University of Florida engineers have discovered that microwaving kitchen sponges and scrub pads for 2 minutes kills virtually all of the pathogenic organisms infesting them. Upon reading about this, I set out to do an experiment myself. From my experience, it does appear to work as long as the sponge or scrub pad is saturated with water. (Remember, metal cannot be placed in an operating microwave oven.) Simply cleaning these items in a dishwasher is not nearly as effective.
I remember when we first got a microwave oven about 30 years ago. It was a fascinating piece of equipment at the time, especially for a teenage guy who refused to read directions. None of seven children in the family had the slightest idea how to properly operate one, so personal experiments were inevitable. It is a small wonder that we did not use the microwave as a sterilizer on ourselves, let alone ‘nuke’ our food.

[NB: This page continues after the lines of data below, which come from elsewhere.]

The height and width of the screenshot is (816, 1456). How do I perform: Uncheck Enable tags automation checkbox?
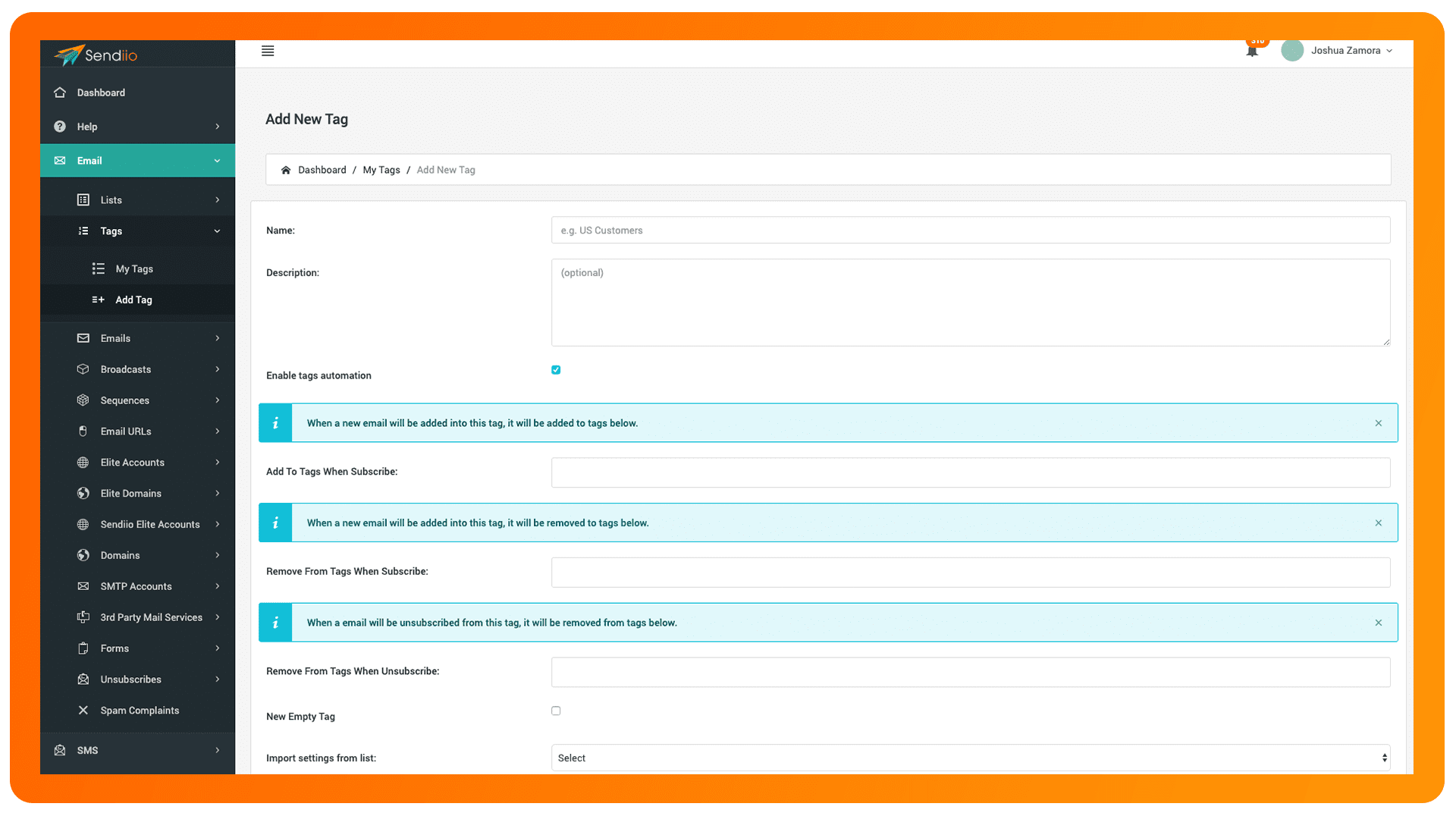point(556,370)
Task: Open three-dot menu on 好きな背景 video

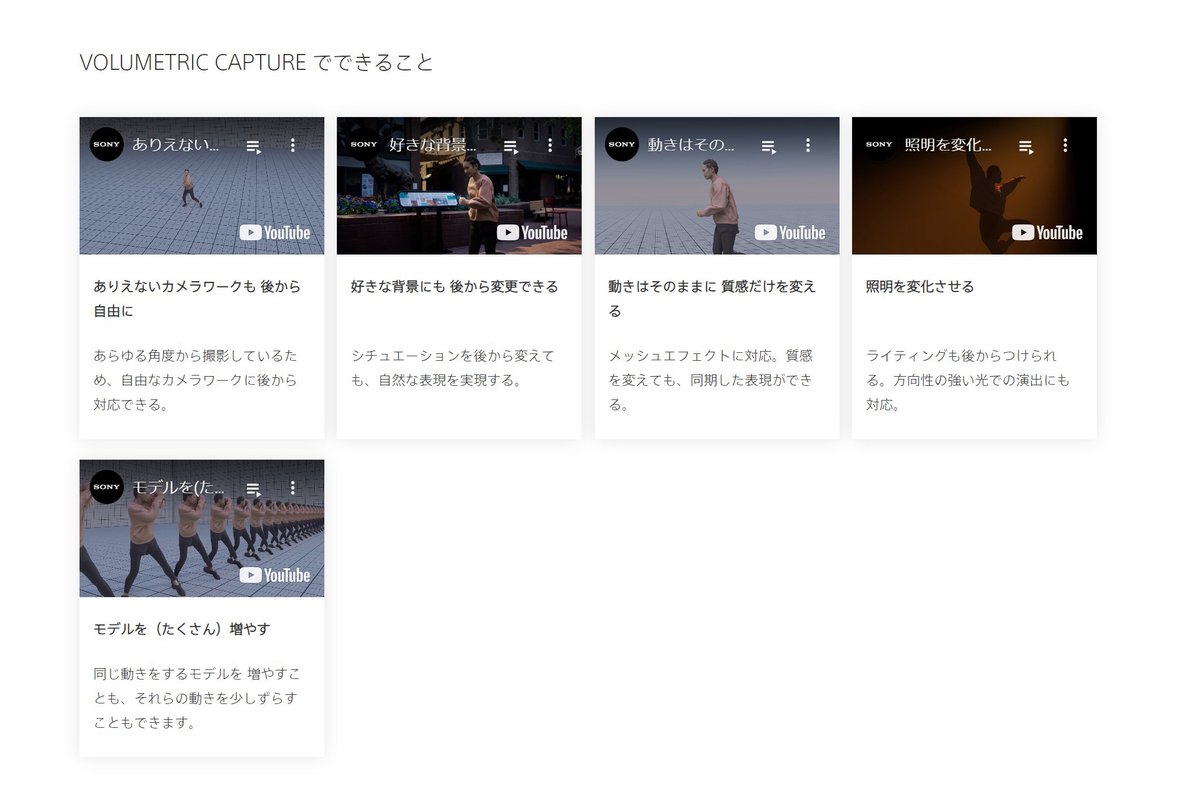Action: [x=550, y=145]
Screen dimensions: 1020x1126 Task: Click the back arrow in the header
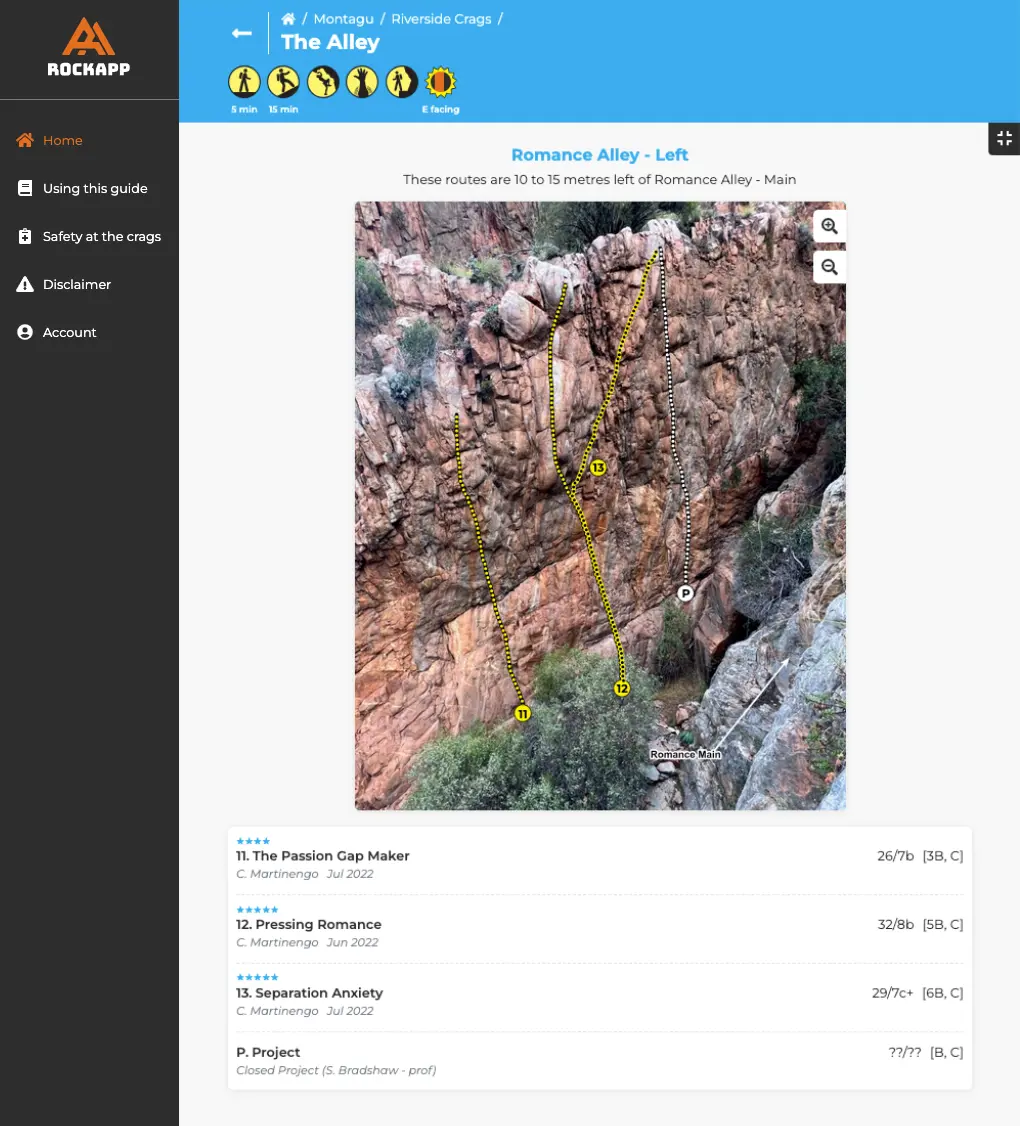pos(241,33)
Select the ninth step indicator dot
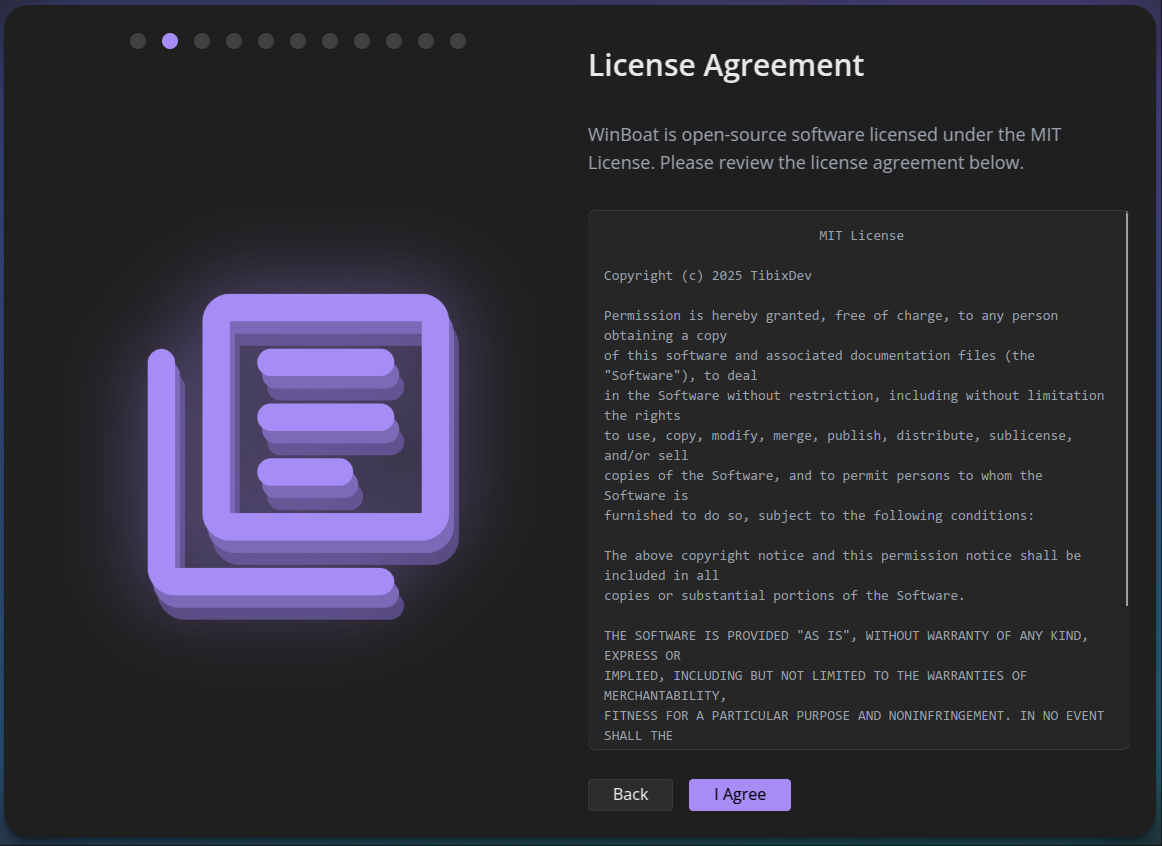 click(394, 41)
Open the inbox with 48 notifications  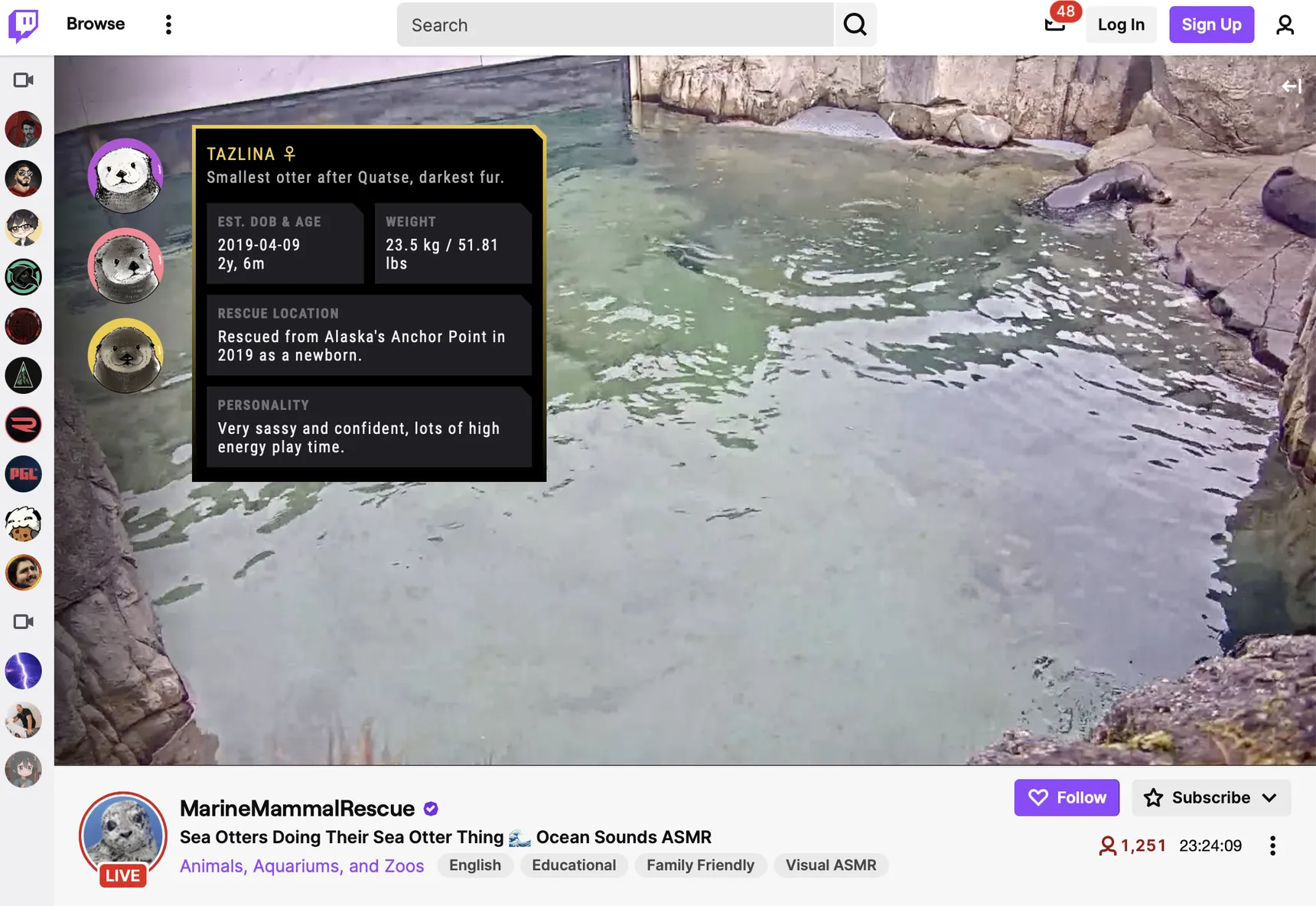[x=1055, y=24]
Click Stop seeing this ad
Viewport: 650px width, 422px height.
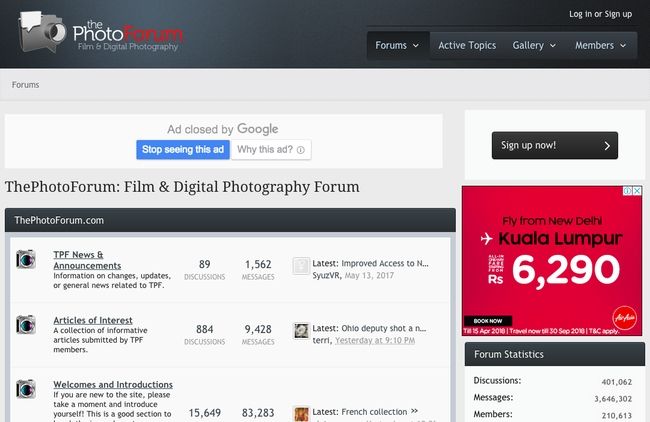pos(183,150)
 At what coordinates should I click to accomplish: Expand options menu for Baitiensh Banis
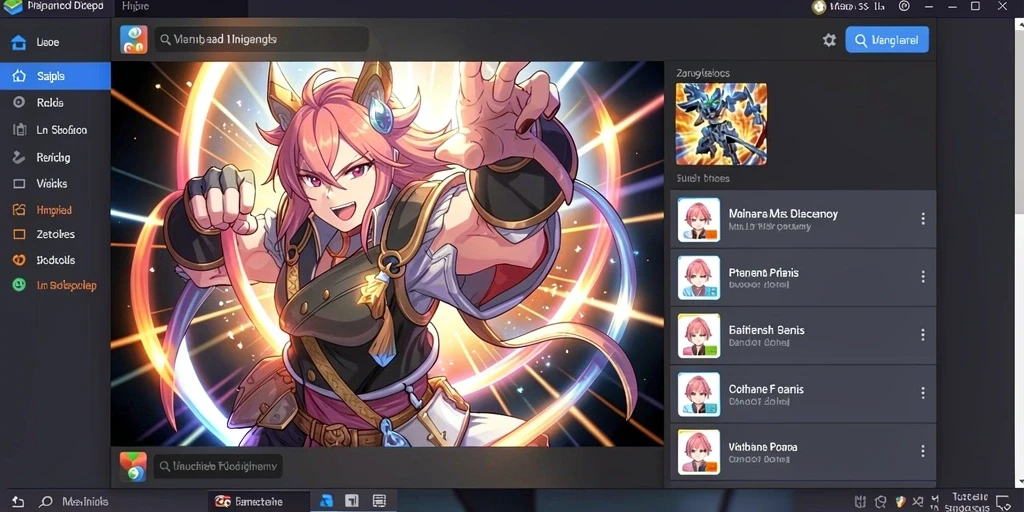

With each test, we learned something new. Eventually we learned how to cook potatoes without making them explode. An artificial indoor lightening storm proved that you do not want to put any kind of metal inside while cooking. An instant vaporization of water inside a mug was one of my personal accidents. The loud bang throughout the house was an important science lesson on the nature of super-heating H2O.
Most disturbing were the rumors abounding throughout the neighborhood about live animals placed inside one of these things! I certainly hope this was just gossip and nothing more. We interpreted them as bad attempts at humor. The thought of something like that actually happening is just pure horror!
Today cooking with a microwave oven is just an ordinary, everyday kind of thing to do. We often laugh at the stupidity we displayed in our youth concerning this important kitchen appliance. When I heard about these various objects (including contaminated syringes) being placed inside one for purposes of cleansing, I paid attention.
The kitchen microwave is an appliance that more than 90% of all Americans have. Many even have more than one. This idea for a new barrier against food borne illness is a viable one. Most people can easily put this method of decontamination into practice.
Kitchen towels and sponges are the number one way that these pathogens are transmitted from one surface area to another. When they are left out for several days, these objects become cultures for all sorts of the toughest germs. If you zap these little buggers out of existence every other day at their primary source, then they have far less a chance at spreading to your prepared food.
The researchers went another step further to clarify the efficacy of this technique. They saturated their test sponges and scrubbing pads with raw sewage. They used some as a control group while ‘nuking’ the others with an ordinary off the shelve microwave oven. Then they compared the two sets. More information about the results of this experiment can be found at LaboratoryTalk.
Even with raw sewage, 99% of all pathogens were eliminated within 2 minutes. The only ones surviving were a few Bacillus cereus spores. Even they were destroyed after 4 minutes! If it can do that, then this sterilization method can easily handle any germ that could grow in your sponge.